Eighty-five percent of staged homes fetched offers between 5 percent and 23 percent over list price, according to 2020 data from the Real Estate Staging Association (RESA), and by investing 1 percent of the home’s value in staging, 75 percent of sellers saw a return between 5 percent and 15 percent.
Similarly, 23 percent of buyer’s agents in the NAR report indicated staging helped increase offer amounts anywhere from 1 percent to 5 percent.
The adage of time is money applies here, too: According to HomeAdvisor, staged homes spend between 33 percent and 50 percent less time on the market.
“In either market, a buyer’s or seller’s market, the better a home presents, the more perceived value it has, which typically makes it sell faster and for more money,” says Tiberia. “Staging addresses many potential buyer objections, such as wall colors that are too specific, tricky floor plans or worn or outdated finishes.”
If you’re not sure whether staging makes sense for your home, ask your real estate agent for candid feedback on your property and the current market conditions in your neighborhood. Your agent should have a good understanding of how your home will look in the eyes of prospective buyers, and whether you need to spend on staging.
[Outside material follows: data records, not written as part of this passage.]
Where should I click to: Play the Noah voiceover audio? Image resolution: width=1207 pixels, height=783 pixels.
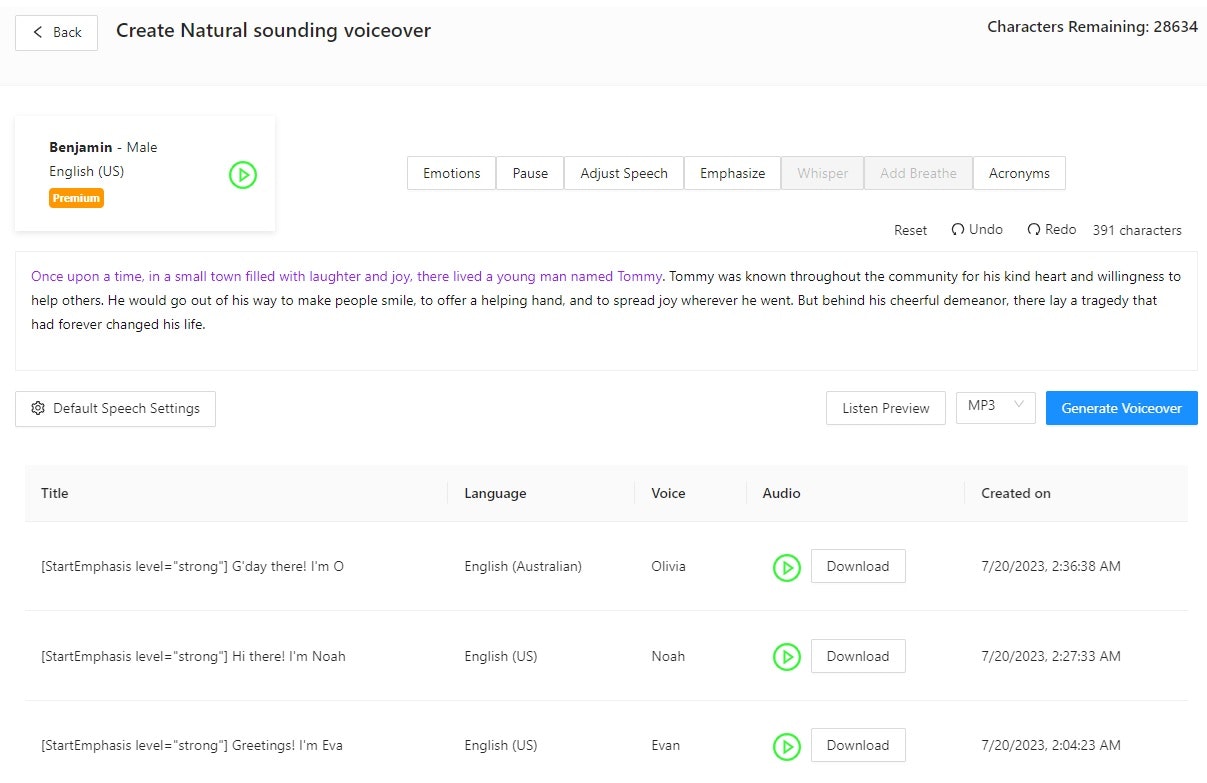[786, 657]
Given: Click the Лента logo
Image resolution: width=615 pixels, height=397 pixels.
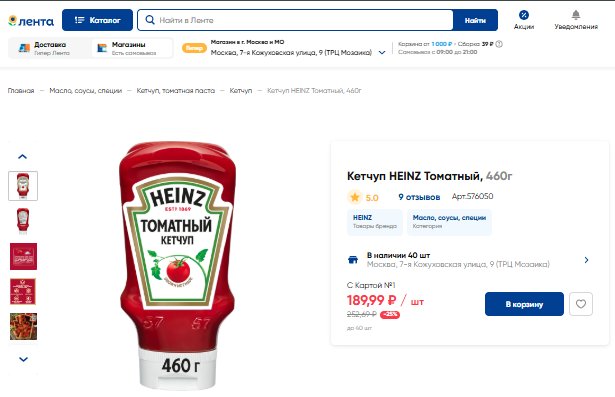Looking at the screenshot, I should point(31,21).
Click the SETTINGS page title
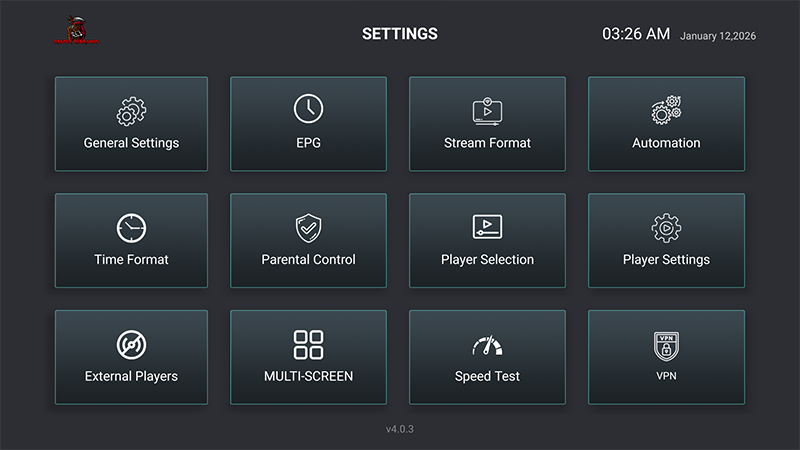The width and height of the screenshot is (800, 450). (400, 34)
Tips to stage a home for sale
While home staging is often well worth the cost, it’s still an expense. Here are some savvy strategies to save money:
- Get the ideas without paying as much as you need to. Many times, the home sellers stop at the consultation with a stager just to get ideas and then do some of the staging themselves, says Tiberia. This could be an option for you if you’re looking to save considerably.
- Choose your rooms. See if you can negotiate with the stager to reduce costs by having only certain rooms staged.
- Ask about minimums. If you need to rent furniture, you might need to negotiate how long you have to pay for it. Some designers have three-month minimums for furniture rentals. If your home flies off the market in five days, you don’t want to be on the hook for unnecessary rental charges.
- Consider virtual-only. Virtual home staging costs around 10 percent of what a physical staging will run you, according to New York-based Barion Design, a virtual stager.
- Clean up. Declutter and clean your home to make sure buyers can actually see what they’re potentially purchasing. Box up, clear out and spotlessly clean every surface to make it sparkle for tours. If you need to keep some items, you can rent a storage unit (although this can contribute to costs) or ask a friend or relative to store it in their basement or garage until you move. Otherwise, you can give items away or sell them.
- Do the paint job yourself. Painting interior walls yourself (hiring a painter comes with an average price of $1,750, according to HomeAdvisor) with a white or off-white color can change things dramatically. You might also want to hire a professional window cleaning company to help showcase your home’s natural light.
- Let there be more light. Updating lighting and fixtures can enhance rooms and make them seem more open, notes Tiberia. You can also add decor such as mirrors or floor and table lamps.
- Move furniture away from the walls. This can communicate to buyers the ideal flow in each room, helping them envision how they can maximize the space.